-------- THE DATA --------
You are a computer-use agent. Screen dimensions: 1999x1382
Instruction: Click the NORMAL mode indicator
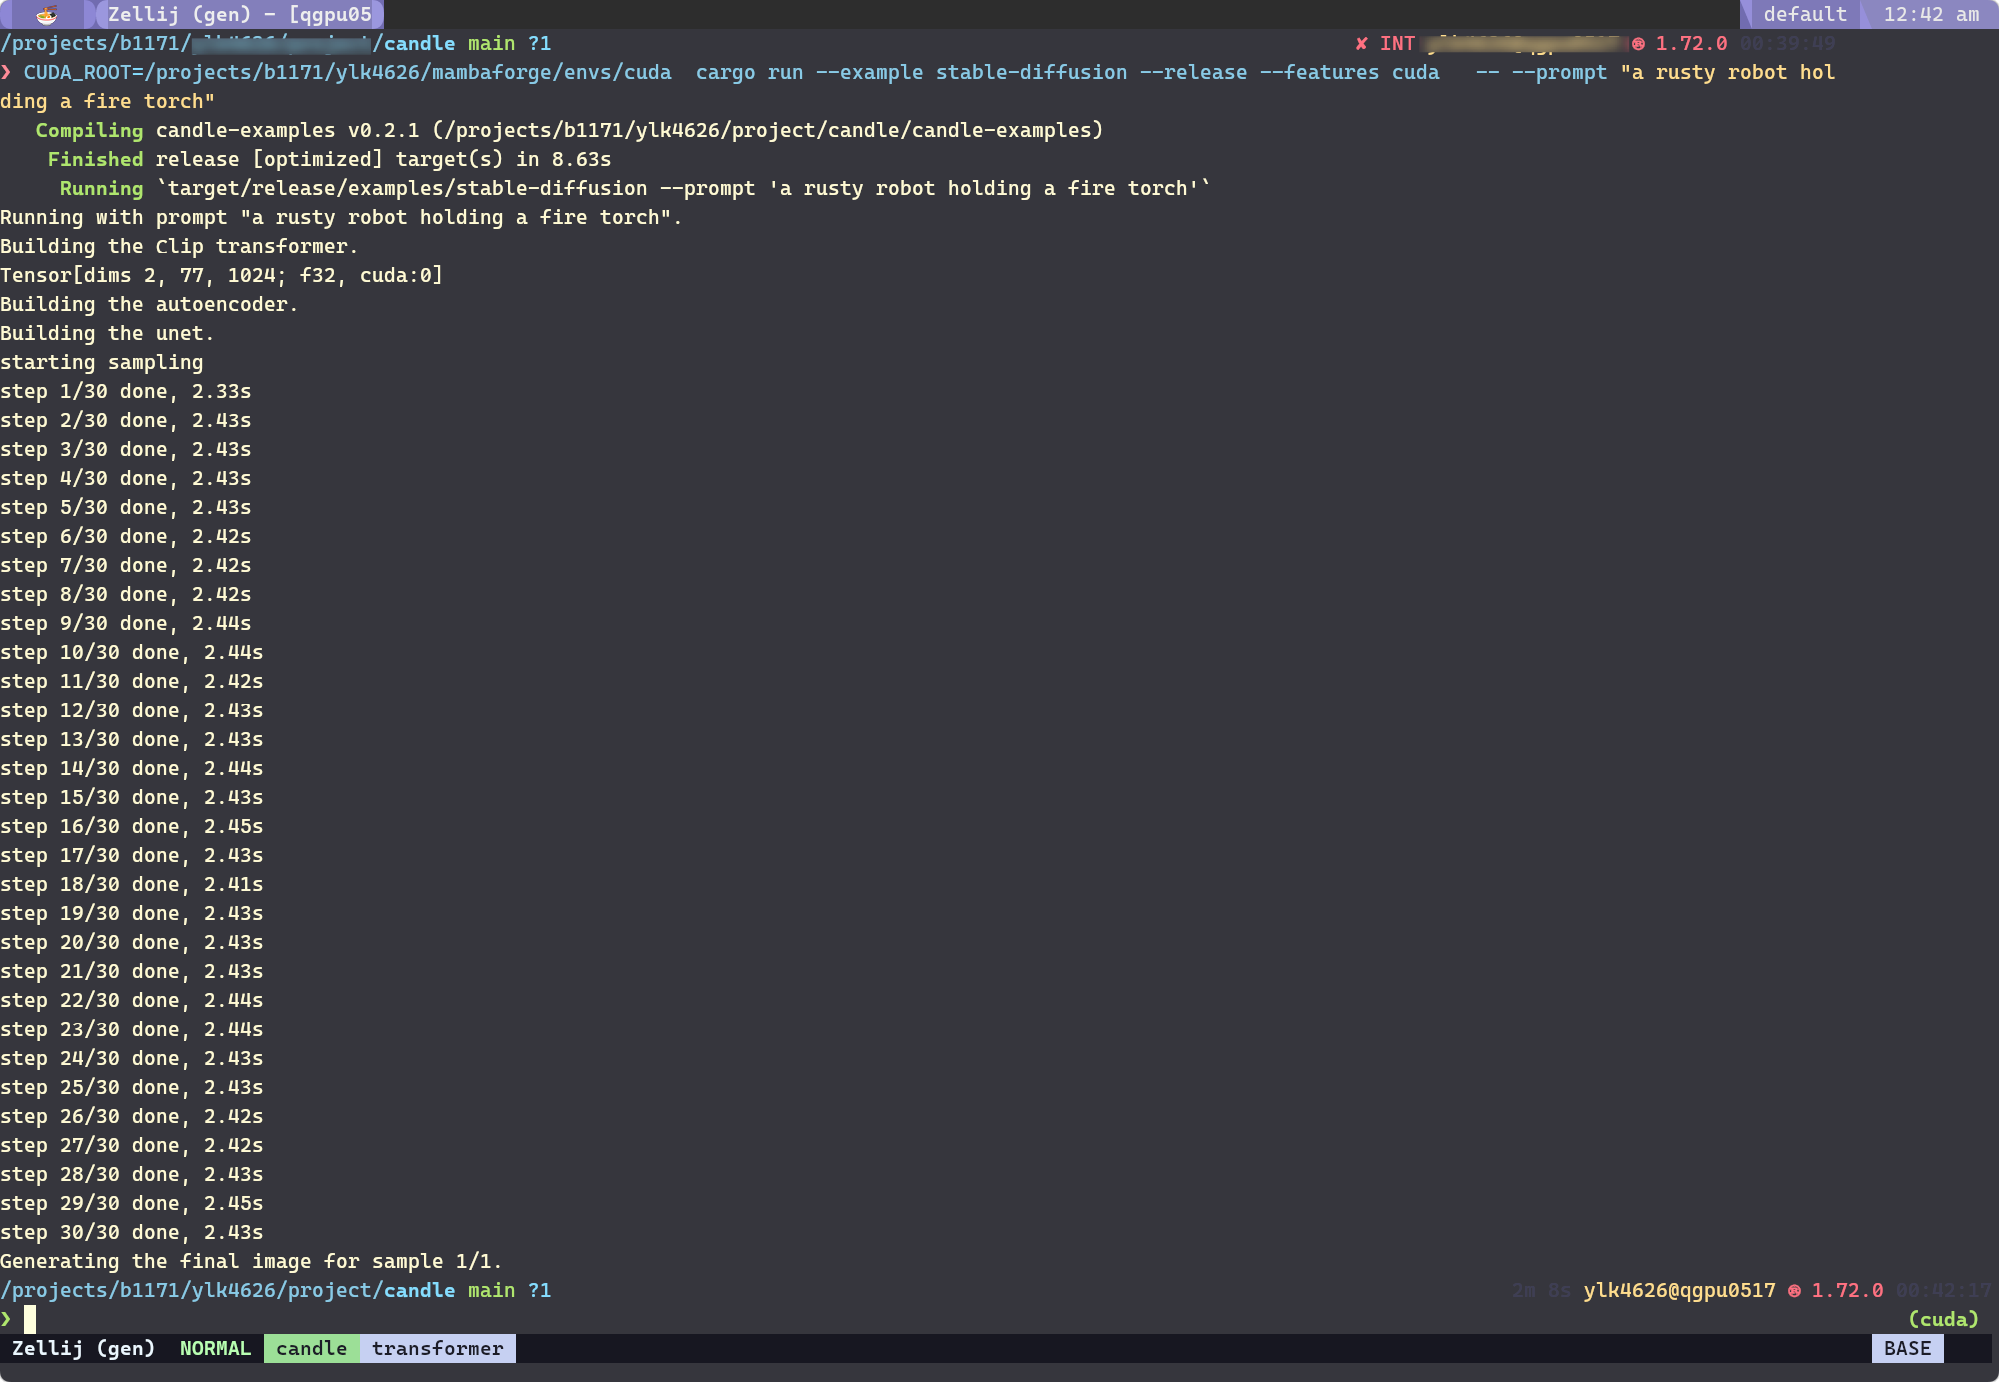coord(215,1348)
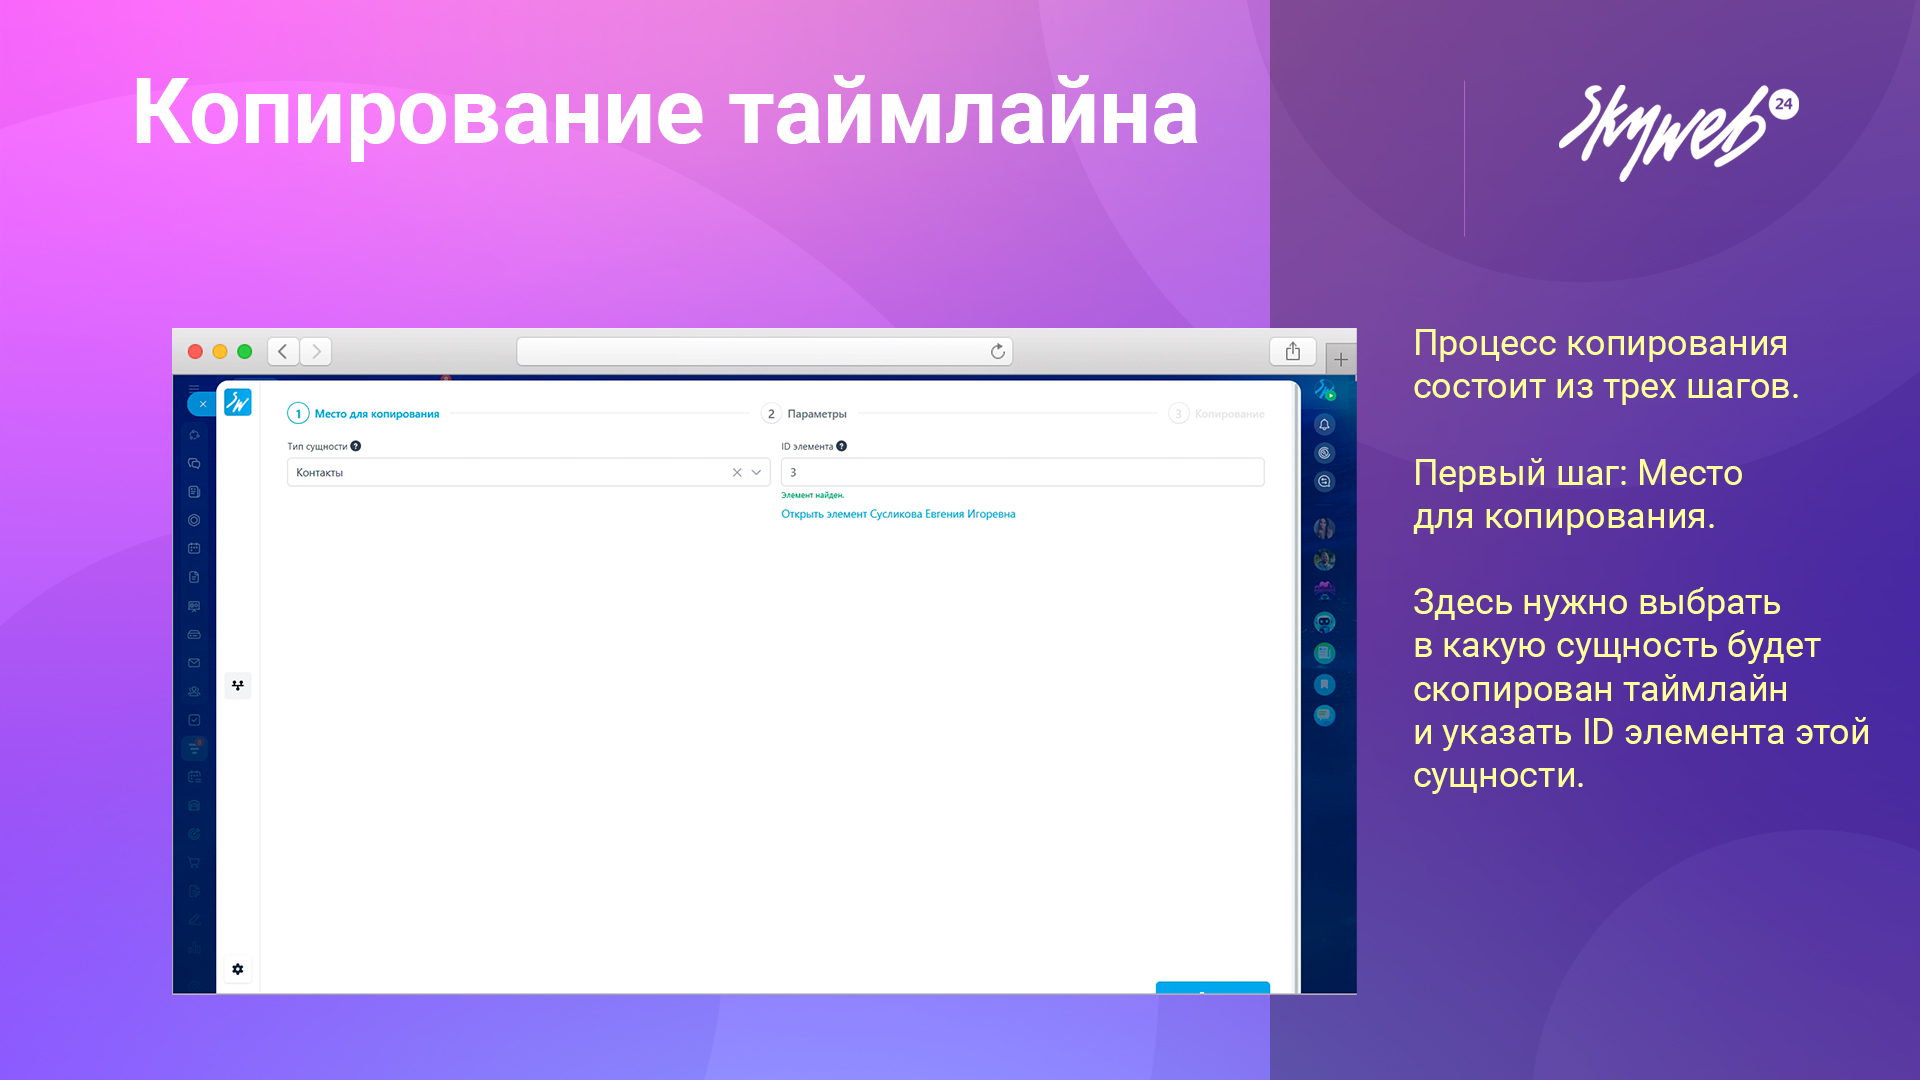
Task: Click the help icon next to Тип сущности
Action: click(x=356, y=447)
--------
### [AIM OF THE EXERCISE]
Exactly as written, please copy out the whole set of records, skipping images.

### [FINAL ANSWER]
You are a computer-use agent. Screen dimensions: 1999x1382
Instruction: Click the NORMAL mode indicator
coord(215,1348)
Task: Click the help icon next to Тип сущности
Action: click(x=356, y=447)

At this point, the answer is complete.